Die beiden bogen von der Friday Street ab in eine kleine Gasse, und Cranston fragte Vorübergehende lautstark nach dem Weg zu Parchmeiners Laden. Sie fanden ihn an der Ecke zur Bread Street in einem schmalen, einstöckigen Haus mit dem Laden im Erdgeschoß und einer Wohnung darüber. Davor war ein Stand aufgebaut, der wegen des unfreundlichen Wetters leer war; also öffneten sie die Ladentür und gingen hinein. Athelstan schloß sofort die Augen und genoß den süßen Duft von frischgebürstetem Pergament und Velin. Der Geruch erinnerte ihn lebhaft an die wohlbestückte Bibliothek und die stille Schreibstube seiner Novizenzeit in Blackfriars. Der Laden war ein kleiner, weißgekalkter Raum; auf den Regalen an den Wänden stapelten sich Pergamentbögen, Tintenhörner, Bimssteine, Federkiele und alles andere, was in einer Bibliothek oder Schreibstube gebraucht wurde.

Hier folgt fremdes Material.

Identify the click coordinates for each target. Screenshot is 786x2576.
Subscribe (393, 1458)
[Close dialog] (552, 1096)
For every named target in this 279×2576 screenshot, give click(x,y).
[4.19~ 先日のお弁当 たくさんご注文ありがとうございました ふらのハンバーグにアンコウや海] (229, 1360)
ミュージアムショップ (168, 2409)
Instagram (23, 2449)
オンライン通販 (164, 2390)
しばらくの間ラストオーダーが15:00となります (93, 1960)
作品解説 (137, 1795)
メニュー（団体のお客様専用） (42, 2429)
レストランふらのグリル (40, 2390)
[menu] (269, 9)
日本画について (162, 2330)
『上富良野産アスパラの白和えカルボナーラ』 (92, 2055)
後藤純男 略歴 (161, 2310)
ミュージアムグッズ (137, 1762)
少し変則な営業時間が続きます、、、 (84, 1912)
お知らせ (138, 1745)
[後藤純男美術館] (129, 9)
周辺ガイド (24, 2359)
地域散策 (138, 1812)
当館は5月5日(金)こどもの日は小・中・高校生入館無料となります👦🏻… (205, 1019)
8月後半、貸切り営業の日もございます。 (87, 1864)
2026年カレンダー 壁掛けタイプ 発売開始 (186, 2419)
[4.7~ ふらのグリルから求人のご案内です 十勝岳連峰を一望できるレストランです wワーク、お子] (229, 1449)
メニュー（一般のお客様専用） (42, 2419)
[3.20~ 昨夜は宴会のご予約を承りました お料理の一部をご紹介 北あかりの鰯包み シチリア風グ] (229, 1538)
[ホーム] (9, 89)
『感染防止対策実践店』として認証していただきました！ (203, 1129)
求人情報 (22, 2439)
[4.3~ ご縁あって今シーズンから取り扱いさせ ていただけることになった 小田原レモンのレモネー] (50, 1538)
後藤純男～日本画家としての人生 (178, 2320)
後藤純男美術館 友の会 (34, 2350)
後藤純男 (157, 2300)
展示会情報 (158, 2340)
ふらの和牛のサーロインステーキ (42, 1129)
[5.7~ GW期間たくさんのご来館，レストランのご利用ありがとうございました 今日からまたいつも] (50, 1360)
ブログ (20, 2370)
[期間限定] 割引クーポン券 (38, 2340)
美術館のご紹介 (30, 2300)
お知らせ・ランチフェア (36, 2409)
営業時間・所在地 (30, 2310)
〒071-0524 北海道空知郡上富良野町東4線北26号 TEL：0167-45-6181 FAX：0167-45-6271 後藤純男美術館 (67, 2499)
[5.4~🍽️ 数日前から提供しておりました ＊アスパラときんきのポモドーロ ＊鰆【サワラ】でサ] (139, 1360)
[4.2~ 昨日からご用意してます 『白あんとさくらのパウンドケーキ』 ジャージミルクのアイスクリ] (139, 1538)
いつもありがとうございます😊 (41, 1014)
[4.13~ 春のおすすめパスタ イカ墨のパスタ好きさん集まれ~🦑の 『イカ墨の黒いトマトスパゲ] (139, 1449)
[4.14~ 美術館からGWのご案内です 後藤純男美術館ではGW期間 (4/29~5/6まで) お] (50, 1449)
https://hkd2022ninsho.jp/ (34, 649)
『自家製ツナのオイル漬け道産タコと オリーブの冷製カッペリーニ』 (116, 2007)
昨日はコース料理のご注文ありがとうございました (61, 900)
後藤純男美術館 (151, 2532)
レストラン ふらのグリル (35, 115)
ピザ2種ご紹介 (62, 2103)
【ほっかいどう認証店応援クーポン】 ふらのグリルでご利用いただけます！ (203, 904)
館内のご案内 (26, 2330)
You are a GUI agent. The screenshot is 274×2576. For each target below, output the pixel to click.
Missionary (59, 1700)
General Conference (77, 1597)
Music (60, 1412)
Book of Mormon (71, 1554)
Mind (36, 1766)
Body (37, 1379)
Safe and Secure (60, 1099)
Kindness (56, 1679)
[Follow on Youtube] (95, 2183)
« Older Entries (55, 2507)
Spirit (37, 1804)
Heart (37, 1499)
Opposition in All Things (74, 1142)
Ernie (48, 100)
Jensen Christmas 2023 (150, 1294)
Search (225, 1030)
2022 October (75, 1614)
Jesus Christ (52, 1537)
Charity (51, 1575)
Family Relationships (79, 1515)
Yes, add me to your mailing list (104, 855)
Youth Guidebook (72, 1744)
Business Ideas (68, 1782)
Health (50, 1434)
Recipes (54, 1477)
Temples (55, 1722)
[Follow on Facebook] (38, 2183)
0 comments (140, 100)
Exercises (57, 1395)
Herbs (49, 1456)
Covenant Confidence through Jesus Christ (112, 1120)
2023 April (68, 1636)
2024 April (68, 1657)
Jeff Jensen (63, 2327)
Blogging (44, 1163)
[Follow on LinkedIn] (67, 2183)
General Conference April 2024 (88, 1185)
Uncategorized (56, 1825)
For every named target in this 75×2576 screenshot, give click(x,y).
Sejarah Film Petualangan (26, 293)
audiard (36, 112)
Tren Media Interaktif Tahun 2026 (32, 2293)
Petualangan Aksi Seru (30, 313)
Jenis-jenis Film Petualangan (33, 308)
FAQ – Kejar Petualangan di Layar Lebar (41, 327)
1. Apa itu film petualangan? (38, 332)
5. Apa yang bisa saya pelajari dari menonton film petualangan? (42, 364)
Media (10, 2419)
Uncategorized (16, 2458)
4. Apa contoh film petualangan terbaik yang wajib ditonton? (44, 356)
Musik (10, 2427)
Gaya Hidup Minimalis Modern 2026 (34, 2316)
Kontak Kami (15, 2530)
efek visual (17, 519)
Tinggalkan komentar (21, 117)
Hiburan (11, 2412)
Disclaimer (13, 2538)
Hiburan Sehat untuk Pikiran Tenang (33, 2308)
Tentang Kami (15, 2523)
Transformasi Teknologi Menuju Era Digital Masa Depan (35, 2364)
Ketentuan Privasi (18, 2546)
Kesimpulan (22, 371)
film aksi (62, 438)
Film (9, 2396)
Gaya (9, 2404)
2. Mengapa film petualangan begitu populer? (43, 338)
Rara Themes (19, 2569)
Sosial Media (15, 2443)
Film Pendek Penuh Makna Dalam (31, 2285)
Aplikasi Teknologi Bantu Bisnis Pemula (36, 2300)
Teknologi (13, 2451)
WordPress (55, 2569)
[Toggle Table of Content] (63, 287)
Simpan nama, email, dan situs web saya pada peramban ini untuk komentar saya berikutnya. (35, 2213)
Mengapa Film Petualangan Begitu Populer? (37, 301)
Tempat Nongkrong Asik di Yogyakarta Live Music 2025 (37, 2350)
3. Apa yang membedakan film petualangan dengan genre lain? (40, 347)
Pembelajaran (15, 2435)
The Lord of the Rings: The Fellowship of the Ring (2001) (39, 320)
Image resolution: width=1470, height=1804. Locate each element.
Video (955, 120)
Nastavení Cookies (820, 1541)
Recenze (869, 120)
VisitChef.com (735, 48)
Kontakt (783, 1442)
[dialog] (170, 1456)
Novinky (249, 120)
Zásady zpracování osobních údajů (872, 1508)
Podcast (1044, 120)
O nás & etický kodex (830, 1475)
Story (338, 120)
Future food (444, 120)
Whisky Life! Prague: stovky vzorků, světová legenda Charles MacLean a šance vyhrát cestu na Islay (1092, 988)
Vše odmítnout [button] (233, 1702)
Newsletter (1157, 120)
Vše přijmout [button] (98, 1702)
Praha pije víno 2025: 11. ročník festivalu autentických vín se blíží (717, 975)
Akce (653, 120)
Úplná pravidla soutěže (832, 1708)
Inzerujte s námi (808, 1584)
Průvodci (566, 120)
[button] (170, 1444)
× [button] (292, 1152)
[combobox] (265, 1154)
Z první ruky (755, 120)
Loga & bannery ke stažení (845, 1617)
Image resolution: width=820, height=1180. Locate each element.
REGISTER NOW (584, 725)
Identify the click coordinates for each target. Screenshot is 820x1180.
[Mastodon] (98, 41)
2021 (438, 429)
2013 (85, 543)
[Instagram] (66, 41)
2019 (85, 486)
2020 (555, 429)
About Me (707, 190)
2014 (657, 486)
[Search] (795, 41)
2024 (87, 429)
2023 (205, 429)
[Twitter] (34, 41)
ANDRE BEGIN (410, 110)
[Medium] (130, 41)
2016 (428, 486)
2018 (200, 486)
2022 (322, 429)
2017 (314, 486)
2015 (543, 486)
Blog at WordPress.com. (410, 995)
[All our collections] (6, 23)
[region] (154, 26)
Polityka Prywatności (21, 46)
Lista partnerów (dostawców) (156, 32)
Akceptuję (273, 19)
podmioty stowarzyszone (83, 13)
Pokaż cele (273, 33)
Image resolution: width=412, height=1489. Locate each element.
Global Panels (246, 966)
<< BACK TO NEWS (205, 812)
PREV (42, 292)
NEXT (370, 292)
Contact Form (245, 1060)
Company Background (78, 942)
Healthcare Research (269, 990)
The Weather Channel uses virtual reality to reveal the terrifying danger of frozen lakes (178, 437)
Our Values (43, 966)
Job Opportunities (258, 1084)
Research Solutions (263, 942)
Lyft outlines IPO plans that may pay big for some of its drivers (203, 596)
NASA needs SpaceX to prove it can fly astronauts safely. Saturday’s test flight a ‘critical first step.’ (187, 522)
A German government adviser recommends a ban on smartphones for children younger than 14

Geoffrey saß an einem kleinen Schreibpult. Er erhob sich lächelnd, um sie zu begrüßen.
»Sir John!« rief er. »Und Bruder Athelstan! Seid mir willkommen.« Er verschwand nach hinten in die Dunkelheit und kehrte mit zwei Schemeln zurück. »Bitte setzt Euch. Mögt Ihr Wein?«
Überraschenderweise schüttelte Cranston den Kopf.
»Ich trinke nur, wenn Sir John es auch tut«, sagte Athelstan spöttisch.
Der Pergamenthändler grinste und setzte sich wieder hinter sein Pult.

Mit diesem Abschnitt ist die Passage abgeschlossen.